# Source material
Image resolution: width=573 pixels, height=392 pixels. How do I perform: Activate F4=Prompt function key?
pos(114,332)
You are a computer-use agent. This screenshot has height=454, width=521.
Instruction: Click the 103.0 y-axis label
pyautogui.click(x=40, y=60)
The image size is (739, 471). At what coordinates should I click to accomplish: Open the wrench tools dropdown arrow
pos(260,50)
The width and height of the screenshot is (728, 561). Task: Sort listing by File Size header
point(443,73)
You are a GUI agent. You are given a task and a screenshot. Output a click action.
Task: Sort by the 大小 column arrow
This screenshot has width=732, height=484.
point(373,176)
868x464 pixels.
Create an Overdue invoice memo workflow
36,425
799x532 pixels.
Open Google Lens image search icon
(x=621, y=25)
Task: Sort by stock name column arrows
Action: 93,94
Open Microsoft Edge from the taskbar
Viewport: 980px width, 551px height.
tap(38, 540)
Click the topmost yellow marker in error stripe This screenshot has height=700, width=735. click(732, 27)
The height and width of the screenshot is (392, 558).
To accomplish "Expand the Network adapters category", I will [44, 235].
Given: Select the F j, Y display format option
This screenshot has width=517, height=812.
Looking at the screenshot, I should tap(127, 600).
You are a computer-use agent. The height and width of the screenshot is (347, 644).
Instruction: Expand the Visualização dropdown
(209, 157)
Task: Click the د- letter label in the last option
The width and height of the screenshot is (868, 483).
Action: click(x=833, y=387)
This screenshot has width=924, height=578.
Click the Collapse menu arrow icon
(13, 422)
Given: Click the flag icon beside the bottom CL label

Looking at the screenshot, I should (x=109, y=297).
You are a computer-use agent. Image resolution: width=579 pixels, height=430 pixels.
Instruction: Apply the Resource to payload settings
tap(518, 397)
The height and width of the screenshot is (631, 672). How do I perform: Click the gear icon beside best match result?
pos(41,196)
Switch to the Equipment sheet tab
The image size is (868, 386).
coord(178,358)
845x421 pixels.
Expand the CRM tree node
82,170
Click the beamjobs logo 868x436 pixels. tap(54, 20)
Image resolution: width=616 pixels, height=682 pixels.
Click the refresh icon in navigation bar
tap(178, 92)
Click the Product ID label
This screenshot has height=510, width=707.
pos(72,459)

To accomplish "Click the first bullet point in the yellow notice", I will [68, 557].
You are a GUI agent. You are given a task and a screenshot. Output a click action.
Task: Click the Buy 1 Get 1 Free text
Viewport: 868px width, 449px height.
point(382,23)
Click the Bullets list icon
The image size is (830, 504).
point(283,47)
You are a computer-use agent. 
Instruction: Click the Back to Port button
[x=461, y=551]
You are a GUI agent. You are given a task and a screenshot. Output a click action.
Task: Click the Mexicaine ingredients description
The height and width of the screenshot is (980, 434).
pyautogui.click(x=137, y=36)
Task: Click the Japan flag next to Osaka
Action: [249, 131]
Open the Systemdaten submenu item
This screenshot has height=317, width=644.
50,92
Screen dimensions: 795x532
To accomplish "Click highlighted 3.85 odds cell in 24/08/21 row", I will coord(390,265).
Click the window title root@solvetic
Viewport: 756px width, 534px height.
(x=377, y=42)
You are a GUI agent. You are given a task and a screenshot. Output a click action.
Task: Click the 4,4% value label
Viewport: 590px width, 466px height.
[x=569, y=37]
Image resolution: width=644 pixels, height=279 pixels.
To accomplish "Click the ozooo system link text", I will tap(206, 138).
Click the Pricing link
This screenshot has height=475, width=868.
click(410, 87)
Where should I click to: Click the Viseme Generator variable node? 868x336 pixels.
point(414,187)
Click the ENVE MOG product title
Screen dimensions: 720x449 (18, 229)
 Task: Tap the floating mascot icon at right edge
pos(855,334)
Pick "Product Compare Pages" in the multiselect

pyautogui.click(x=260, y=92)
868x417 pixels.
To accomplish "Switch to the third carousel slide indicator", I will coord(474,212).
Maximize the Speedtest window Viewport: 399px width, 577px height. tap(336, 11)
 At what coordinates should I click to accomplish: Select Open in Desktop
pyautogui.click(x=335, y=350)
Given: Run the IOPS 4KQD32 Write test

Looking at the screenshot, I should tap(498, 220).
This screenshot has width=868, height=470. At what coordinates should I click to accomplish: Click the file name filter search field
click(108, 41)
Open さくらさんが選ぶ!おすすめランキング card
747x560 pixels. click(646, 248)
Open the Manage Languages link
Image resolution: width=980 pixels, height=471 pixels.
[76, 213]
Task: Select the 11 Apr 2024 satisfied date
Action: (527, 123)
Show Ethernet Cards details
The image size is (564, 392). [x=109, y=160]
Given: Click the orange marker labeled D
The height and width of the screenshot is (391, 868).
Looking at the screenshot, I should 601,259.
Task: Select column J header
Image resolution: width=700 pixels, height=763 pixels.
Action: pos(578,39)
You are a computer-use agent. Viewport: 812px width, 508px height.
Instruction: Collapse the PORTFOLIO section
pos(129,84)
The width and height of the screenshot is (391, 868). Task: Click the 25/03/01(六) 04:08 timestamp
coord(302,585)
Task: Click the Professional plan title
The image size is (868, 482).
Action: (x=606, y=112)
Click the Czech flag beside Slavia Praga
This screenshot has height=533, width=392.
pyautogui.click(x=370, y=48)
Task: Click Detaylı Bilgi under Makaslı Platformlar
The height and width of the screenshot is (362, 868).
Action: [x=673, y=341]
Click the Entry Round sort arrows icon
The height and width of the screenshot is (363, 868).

# Directions
Looking at the records above, return exactly the lines from the line with "Image resolution: width=644" to the line with "Given: Click the orange marker labeled D", both ends included.

# Final answer
Image resolution: width=644 pixels, height=279 pixels.
To accomplish "Click the ozooo system link text", I will tap(206, 138).
Click the Pricing link
This screenshot has height=475, width=868.
click(410, 87)
Where should I click to: Click the Viseme Generator variable node? 868x336 pixels.
point(414,187)
Click the ENVE MOG product title
Screen dimensions: 720x449 (18, 229)
 Task: Tap the floating mascot icon at right edge
pos(855,334)
Pick "Product Compare Pages" in the multiselect

pyautogui.click(x=260, y=92)
868x417 pixels.
To accomplish "Switch to the third carousel slide indicator", I will coord(474,212).
Maximize the Speedtest window Viewport: 399px width, 577px height. tap(336, 11)
 At what coordinates should I click to accomplish: Select Open in Desktop
pyautogui.click(x=335, y=350)
Given: Run the IOPS 4KQD32 Write test

Looking at the screenshot, I should tap(498, 220).
This screenshot has width=868, height=470. At what coordinates should I click to accomplish: Click the file name filter search field
click(108, 41)
Open さくらさんが選ぶ!おすすめランキング card
747x560 pixels. click(646, 248)
Open the Manage Languages link
Image resolution: width=980 pixels, height=471 pixels.
[76, 213]
Task: Select the 11 Apr 2024 satisfied date
Action: (527, 123)
Show Ethernet Cards details
The image size is (564, 392). [x=109, y=160]
Given: Click the orange marker labeled D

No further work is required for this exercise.